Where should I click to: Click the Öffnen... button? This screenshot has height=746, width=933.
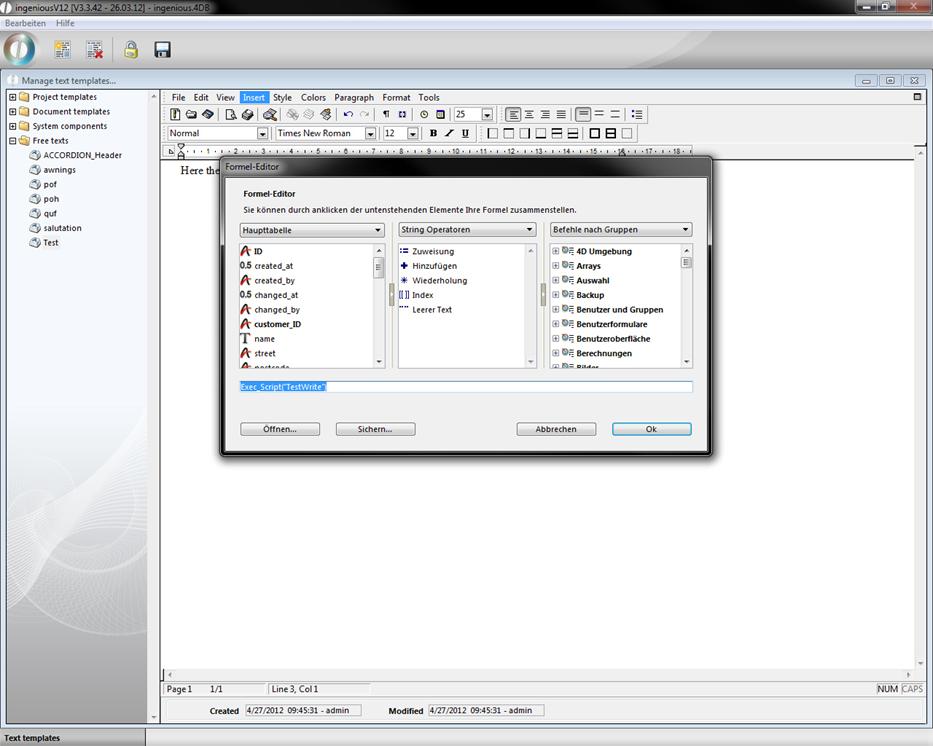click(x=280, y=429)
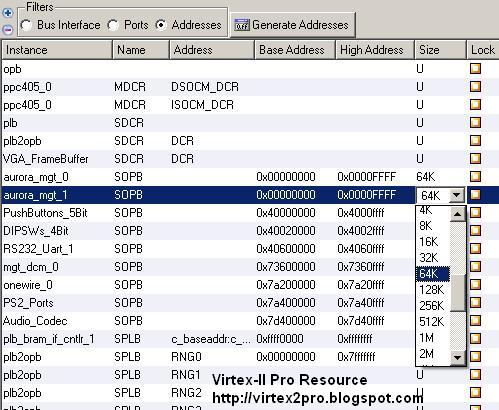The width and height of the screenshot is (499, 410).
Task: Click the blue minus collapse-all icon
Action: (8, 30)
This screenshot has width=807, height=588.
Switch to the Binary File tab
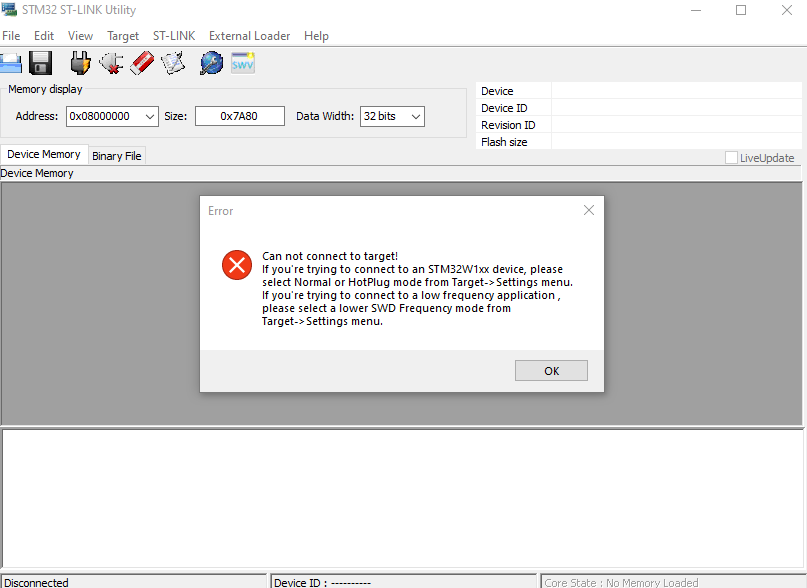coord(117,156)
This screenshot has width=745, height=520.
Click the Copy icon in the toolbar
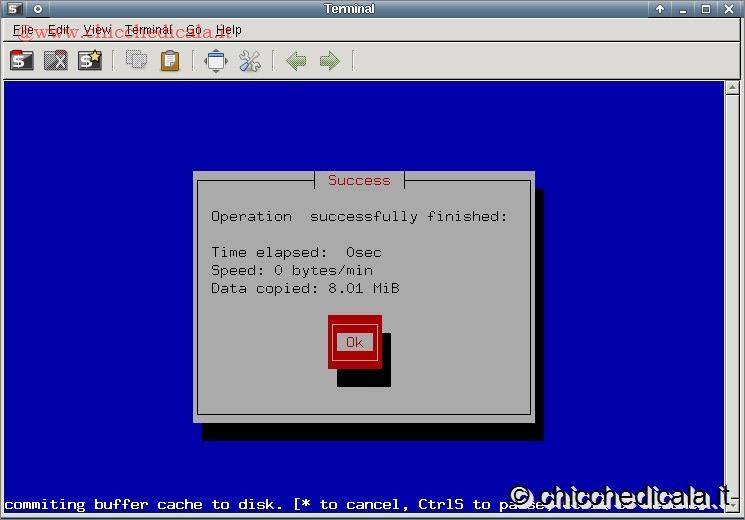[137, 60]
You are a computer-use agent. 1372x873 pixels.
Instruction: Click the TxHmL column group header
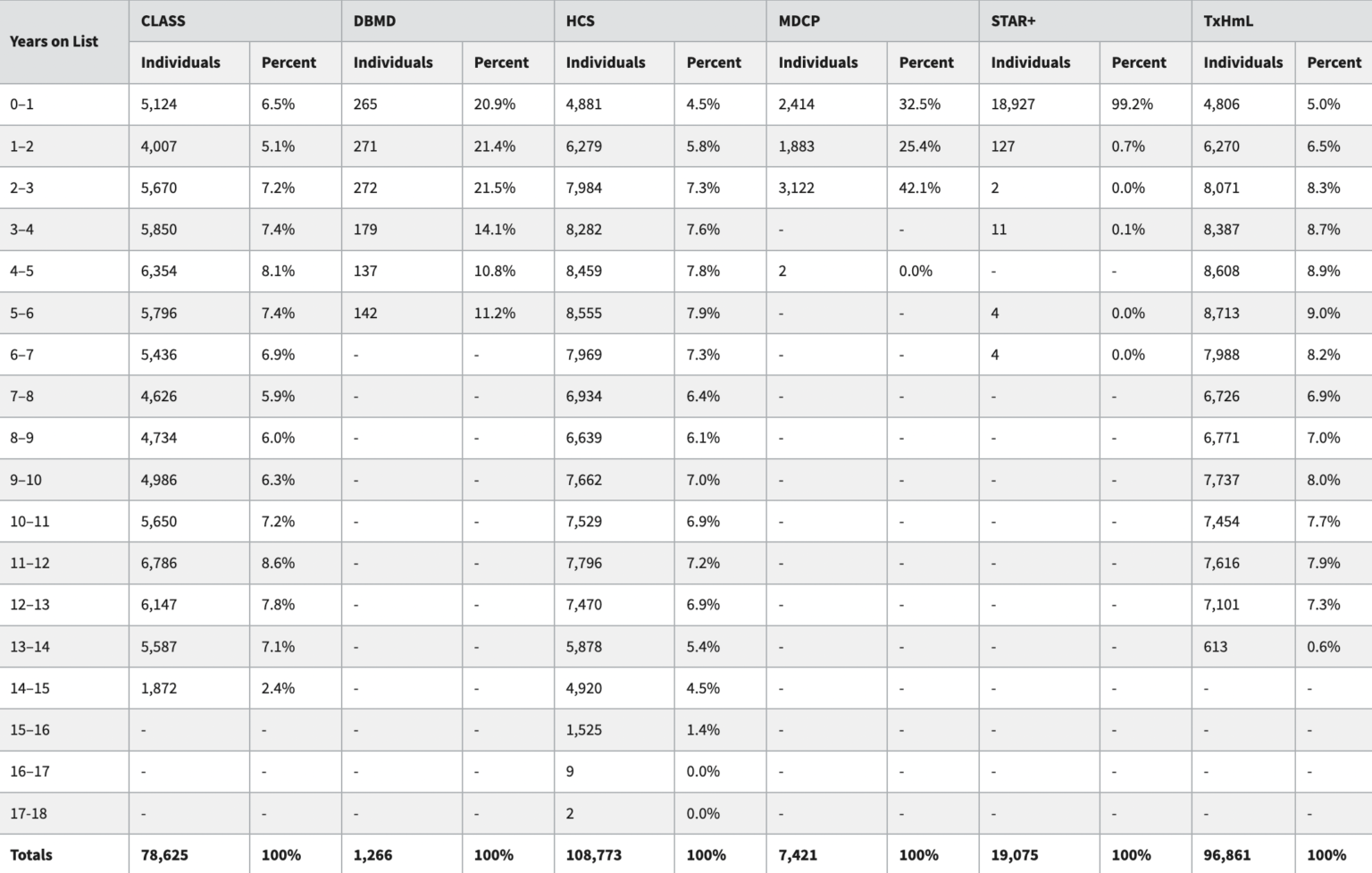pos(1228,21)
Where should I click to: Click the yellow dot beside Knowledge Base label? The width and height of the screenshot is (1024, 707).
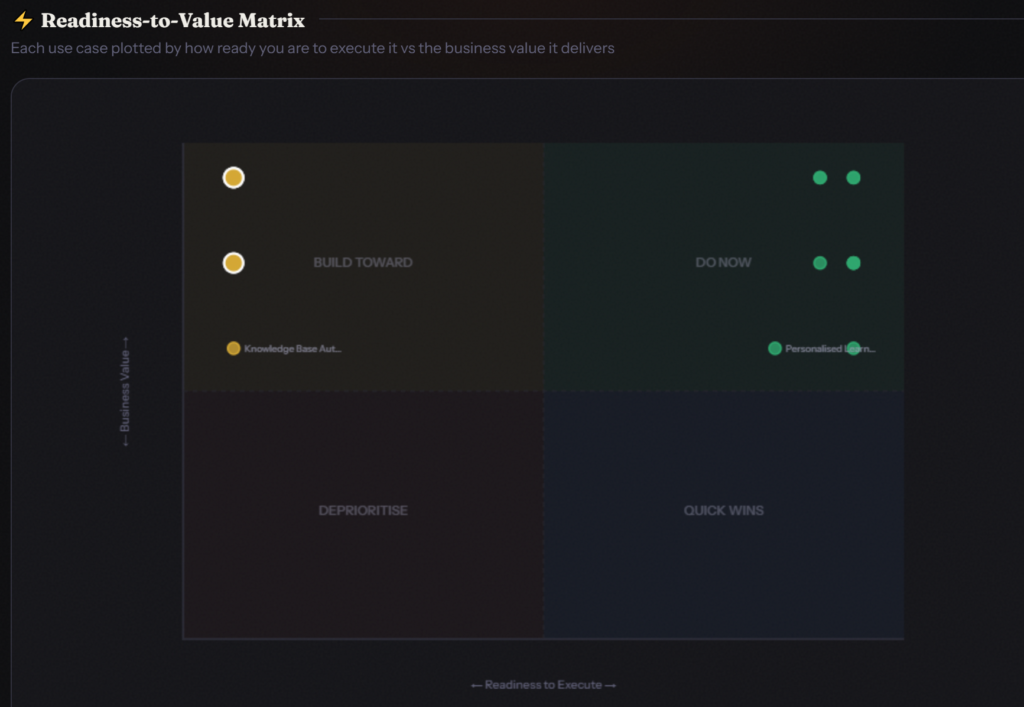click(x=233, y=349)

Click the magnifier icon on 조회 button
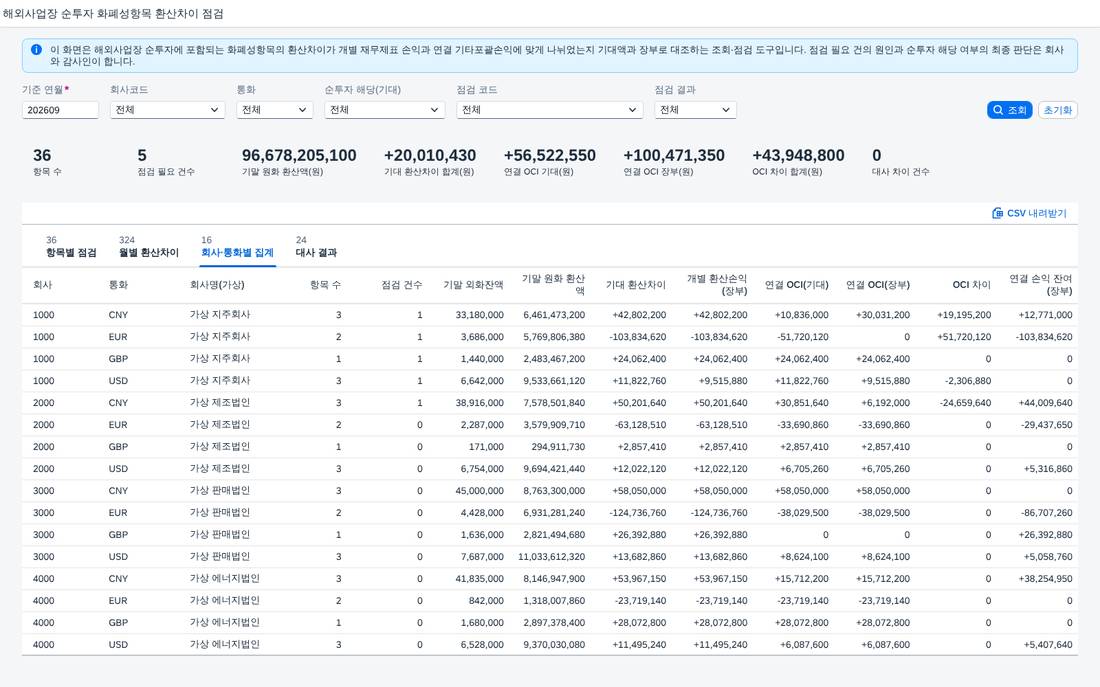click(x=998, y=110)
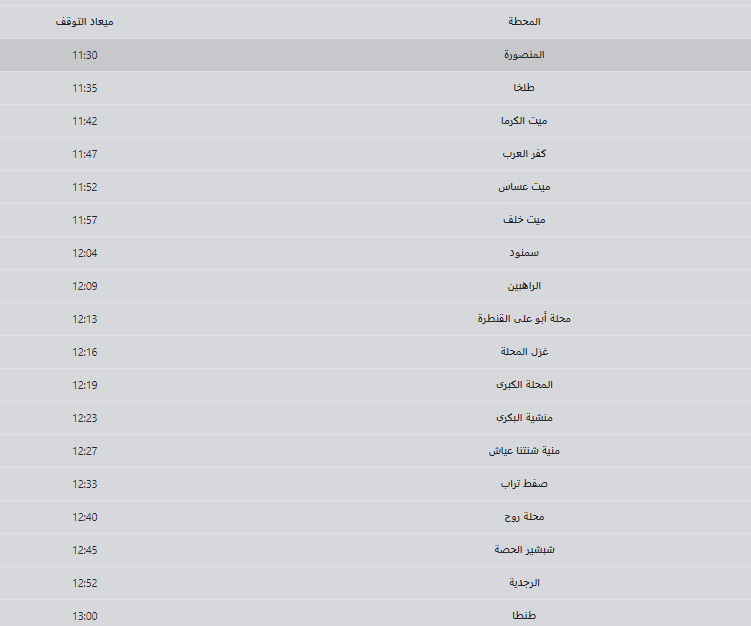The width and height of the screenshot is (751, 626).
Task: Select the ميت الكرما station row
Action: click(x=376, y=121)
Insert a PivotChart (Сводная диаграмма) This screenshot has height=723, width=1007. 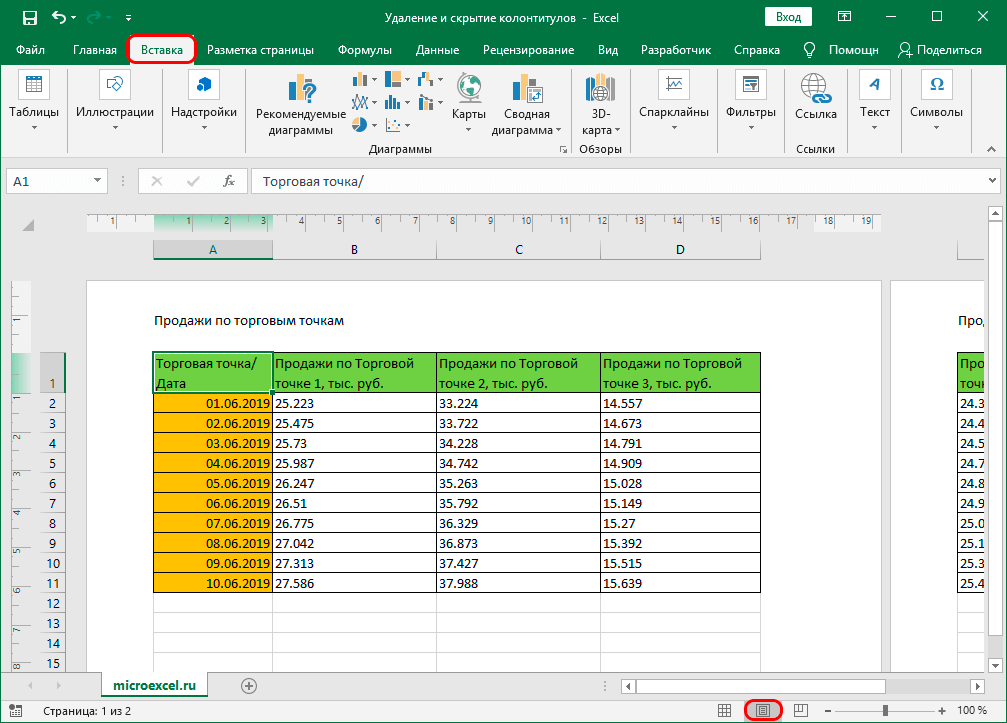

■ ■ ■ ■

Exactly as written, set down the lines from the line holding "Click the Copy icon in the toolbar" to the last line of the data, both ends included, pictures excluded.

Click the Copy icon in the toolbar
[137, 60]
You are a computer-use agent. 1372x873 pixels.
Instruction: Click the TxHmL column group header
pos(1228,21)
Where should I click to: Click the yellow dot beside Knowledge Base label? The width and height of the screenshot is (1024, 707).
click(x=233, y=349)

Click the magnifier icon on 조회 button
click(x=998, y=110)
The width and height of the screenshot is (751, 626).
Task: Select the ميت الكرما station row
Action: click(x=376, y=121)
Insert a PivotChart (Сводная диаграмма) This screenshot has height=723, width=1007. 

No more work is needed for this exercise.